High Dimensional Data Enrichment: Interpretable, Fast, and Data-Efficient
This work addresses the problem of efficient and interpretable multi-task learning for high-dimensional data, presenting a foundational analysis but with incremental methodological contributions.
The paper tackles multi-task learning in high-dimensional settings by introducing an estimator for data enrichment/sharing with connected linear regressions, showing that the common parameter benefits from all pooled samples and providing non-asymptotic error bounds and a fast iterative algorithm.

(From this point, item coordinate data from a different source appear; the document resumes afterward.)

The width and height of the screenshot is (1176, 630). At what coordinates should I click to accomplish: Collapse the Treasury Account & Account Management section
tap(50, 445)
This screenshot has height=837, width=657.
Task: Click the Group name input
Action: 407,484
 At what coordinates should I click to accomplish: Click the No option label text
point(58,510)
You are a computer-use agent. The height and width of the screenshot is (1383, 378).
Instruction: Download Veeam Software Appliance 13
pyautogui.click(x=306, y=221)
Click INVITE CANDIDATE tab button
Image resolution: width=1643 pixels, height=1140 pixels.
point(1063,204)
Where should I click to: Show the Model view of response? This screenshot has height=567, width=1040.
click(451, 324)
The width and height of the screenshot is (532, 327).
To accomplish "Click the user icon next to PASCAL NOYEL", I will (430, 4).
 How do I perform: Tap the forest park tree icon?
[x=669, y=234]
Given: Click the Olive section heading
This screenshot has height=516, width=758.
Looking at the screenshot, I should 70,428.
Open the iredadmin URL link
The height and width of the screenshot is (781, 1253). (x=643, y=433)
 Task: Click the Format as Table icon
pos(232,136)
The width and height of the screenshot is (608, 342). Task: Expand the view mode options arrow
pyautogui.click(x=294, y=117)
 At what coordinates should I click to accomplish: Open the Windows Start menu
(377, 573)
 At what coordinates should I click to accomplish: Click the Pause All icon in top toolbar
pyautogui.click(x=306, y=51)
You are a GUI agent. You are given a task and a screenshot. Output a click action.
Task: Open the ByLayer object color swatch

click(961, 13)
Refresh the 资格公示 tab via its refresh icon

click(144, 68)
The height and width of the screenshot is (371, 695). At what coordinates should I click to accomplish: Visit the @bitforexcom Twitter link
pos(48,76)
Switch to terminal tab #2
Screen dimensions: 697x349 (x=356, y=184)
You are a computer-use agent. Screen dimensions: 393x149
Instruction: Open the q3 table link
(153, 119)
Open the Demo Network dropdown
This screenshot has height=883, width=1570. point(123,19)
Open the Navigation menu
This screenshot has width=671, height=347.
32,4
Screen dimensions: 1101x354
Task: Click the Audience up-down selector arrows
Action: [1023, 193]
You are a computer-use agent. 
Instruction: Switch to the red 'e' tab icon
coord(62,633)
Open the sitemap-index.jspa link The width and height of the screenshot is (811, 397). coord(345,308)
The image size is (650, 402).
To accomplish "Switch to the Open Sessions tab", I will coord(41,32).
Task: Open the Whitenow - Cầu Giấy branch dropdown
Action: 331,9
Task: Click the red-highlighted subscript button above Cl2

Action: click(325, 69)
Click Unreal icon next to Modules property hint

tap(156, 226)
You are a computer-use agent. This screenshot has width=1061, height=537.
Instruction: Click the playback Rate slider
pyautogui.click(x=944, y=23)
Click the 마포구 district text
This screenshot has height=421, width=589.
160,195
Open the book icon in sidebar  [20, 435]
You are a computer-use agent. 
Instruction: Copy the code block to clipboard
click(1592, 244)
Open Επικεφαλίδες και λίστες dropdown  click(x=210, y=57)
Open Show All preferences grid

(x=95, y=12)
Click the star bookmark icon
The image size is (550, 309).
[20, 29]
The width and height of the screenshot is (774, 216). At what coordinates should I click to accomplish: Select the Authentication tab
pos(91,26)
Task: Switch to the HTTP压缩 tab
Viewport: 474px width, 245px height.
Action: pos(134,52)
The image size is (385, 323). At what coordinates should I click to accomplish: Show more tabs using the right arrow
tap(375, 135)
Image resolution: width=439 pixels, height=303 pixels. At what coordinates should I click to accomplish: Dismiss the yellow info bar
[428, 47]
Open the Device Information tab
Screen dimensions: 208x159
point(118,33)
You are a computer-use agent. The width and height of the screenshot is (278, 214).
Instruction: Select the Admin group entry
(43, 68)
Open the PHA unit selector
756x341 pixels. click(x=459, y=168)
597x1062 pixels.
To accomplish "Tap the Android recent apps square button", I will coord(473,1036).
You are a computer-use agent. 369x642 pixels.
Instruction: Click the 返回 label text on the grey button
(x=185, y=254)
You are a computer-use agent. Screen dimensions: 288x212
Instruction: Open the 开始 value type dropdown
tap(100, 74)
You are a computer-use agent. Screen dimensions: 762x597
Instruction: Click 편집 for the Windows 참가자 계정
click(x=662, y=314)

We consider the problem of multi-task learning in the high dimensional setting. In particular, we introduce an estimator and investigate its statistical and computational properties for the problem of multiple connected linear regressions known as Data Enrichment/Sharing. The between-tasks connections are captured by a cross-tasks \emph{common parameter}, which gets refined by per-task \emph{individual parameters}. Any convex function, e.g., norm, can characterize the structure of both common and individual parameters. We delineate the sample complexity of our estimator and provide a high probability non-asymptotic bound for estimation error of all parameters under a geometric condition. We show that the recovery of the common parameter benefits from \emph{all} of the pooled samples. We propose an iterative estimation algorithm with a geometric convergence rate and supplement our theoretical analysis with experiments on synthetic data. Overall, we present a first thorough statistical and computational analysis of inference in the data-sharing model.